-
Notifications
You must be signed in to change notification settings - Fork 4
Description
Context
wp datamachine links broken currently checks internal links via HTTP HEAD requests. But posts also link out to external URLs — blog posts, resources, documentation, tools — and those go stale over time. 404'd outbound links hurt SEO (Google sees them as a quality signal) and hurt user experience.
Proposed
Extend the links system to detect broken external outbound links.
wp datamachine links broken --external
Or potentially a separate subcommand like wp datamachine links broken-external — depends on how the existing links broken is structured.
Should:
- Scan post content for all outbound
<a>tags pointing to external domains - HTTP HEAD each unique URL (with configurable timeout, default 5s)
- Flag 404, 410, 5xx, timeouts, and connection refused
- Report: post ID, post title, broken URL, HTTP status, anchor text
- Respect rate limiting per domain (don't hammer a single host)

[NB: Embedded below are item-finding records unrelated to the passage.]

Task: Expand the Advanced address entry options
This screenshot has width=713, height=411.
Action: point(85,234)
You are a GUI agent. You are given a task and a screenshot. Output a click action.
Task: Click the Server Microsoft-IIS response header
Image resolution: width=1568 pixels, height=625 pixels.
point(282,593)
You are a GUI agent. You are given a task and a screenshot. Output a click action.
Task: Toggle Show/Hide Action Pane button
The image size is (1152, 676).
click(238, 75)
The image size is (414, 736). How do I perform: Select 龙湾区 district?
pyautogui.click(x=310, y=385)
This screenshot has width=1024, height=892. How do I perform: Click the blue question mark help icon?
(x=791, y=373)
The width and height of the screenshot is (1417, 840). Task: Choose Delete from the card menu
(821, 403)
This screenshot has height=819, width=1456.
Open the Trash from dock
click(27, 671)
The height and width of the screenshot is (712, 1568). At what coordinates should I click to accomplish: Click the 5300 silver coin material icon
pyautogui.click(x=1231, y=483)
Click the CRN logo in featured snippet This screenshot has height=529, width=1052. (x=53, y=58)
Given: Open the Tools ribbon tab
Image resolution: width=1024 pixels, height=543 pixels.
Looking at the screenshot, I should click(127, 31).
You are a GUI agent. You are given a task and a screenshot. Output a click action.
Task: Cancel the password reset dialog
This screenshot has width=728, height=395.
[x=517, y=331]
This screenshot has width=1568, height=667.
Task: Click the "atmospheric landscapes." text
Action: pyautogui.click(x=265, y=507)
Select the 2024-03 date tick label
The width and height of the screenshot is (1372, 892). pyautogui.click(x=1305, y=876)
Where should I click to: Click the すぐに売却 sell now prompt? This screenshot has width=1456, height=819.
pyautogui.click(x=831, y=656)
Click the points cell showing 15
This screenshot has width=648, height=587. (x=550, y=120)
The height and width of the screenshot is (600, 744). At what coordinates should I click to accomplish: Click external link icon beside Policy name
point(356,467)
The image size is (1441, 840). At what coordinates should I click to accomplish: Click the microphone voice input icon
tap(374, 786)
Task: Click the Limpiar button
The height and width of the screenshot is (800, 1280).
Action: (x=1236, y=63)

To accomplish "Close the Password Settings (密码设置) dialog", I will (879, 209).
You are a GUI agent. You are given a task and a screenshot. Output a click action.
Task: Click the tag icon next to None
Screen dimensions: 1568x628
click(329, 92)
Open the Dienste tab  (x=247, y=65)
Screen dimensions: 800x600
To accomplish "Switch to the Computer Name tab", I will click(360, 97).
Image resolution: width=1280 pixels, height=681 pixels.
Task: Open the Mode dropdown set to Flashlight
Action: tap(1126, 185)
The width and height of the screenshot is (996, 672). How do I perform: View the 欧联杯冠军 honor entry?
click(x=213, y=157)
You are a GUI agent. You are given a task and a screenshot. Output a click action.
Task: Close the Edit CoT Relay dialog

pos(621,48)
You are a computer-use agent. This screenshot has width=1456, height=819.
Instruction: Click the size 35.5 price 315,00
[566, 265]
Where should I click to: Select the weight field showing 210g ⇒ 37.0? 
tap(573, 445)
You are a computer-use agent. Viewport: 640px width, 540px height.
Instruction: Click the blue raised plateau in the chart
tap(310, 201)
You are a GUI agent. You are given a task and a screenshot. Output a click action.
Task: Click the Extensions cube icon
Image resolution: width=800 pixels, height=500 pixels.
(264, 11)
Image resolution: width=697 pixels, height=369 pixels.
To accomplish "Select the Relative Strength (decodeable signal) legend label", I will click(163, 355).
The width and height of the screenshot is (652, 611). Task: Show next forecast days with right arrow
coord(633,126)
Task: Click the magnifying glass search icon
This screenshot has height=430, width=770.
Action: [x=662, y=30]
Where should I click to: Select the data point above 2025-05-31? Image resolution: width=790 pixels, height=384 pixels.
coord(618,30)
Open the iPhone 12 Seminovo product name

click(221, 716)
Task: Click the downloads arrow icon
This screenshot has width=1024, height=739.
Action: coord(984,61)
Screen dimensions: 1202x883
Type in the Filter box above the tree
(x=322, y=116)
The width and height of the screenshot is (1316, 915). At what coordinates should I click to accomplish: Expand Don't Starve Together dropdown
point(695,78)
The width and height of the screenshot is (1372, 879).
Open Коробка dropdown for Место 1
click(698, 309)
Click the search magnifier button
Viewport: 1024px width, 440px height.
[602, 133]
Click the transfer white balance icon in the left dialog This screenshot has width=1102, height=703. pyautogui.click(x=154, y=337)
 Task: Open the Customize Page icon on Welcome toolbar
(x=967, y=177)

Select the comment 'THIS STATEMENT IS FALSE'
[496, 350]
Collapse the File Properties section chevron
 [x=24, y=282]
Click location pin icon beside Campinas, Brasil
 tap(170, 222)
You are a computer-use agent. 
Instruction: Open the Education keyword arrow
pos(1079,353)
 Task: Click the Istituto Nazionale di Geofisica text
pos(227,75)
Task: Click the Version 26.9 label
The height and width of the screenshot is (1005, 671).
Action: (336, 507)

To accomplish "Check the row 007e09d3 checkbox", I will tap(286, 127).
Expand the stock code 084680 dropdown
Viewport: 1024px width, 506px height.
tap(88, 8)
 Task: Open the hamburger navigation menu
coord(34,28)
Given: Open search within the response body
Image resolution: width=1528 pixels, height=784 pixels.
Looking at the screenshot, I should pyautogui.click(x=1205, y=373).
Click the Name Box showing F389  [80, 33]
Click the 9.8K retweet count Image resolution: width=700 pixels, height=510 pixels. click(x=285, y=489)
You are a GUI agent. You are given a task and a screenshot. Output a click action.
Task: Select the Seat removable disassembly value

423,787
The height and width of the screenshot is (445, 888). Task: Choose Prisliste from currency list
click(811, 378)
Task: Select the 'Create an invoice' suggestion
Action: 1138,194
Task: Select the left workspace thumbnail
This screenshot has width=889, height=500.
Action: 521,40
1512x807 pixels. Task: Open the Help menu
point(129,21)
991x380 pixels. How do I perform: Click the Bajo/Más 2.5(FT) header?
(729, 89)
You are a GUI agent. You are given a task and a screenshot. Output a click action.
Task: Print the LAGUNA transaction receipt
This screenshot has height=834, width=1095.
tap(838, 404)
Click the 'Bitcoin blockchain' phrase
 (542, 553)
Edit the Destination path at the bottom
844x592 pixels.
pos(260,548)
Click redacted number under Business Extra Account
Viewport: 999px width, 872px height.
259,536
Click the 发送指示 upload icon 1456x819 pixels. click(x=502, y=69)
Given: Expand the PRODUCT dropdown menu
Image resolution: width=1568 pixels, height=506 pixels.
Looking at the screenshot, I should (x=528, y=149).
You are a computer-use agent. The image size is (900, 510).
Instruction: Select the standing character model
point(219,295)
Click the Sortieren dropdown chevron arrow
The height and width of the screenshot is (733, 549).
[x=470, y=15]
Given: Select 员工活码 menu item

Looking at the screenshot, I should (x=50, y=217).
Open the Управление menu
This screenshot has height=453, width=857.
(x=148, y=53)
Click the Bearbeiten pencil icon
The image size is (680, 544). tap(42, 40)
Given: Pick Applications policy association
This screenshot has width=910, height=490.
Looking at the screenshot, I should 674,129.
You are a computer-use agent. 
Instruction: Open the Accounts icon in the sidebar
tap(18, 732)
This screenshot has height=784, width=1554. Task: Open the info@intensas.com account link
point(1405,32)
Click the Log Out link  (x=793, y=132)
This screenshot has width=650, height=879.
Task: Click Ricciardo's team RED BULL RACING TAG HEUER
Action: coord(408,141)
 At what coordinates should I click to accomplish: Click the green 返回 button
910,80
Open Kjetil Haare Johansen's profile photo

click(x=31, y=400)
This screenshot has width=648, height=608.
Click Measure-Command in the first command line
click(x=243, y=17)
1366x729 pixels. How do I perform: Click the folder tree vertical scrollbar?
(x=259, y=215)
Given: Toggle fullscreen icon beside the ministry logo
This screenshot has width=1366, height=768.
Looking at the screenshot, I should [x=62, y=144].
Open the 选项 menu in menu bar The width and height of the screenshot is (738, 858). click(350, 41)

- Cache results (24hr TTL like the internal link graph) so repeated runs are fast
--post_id,--category,--limitfilters like other link commands- Table/JSON/CSV output
Considerations
- External link checking is slow and expensive — hundreds of unique URLs across a content site. Should use the batch system for progress tracking.
- Some sites block HEAD requests — fall back to GET with a range header.
- Rate limiting per domain is critical to avoid getting the site's IP blocked.
- Could reuse the existing link graph cache if it already stores external URLs, or extend it.
Why
Every content site accumulates dead outbound links over time. This is one of the most common SEO audit findings and there's no good WordPress-native solution — people use external tools like Screaming Frog or Ahrefs. DM can do it from inside WordPress with zero external dependencies.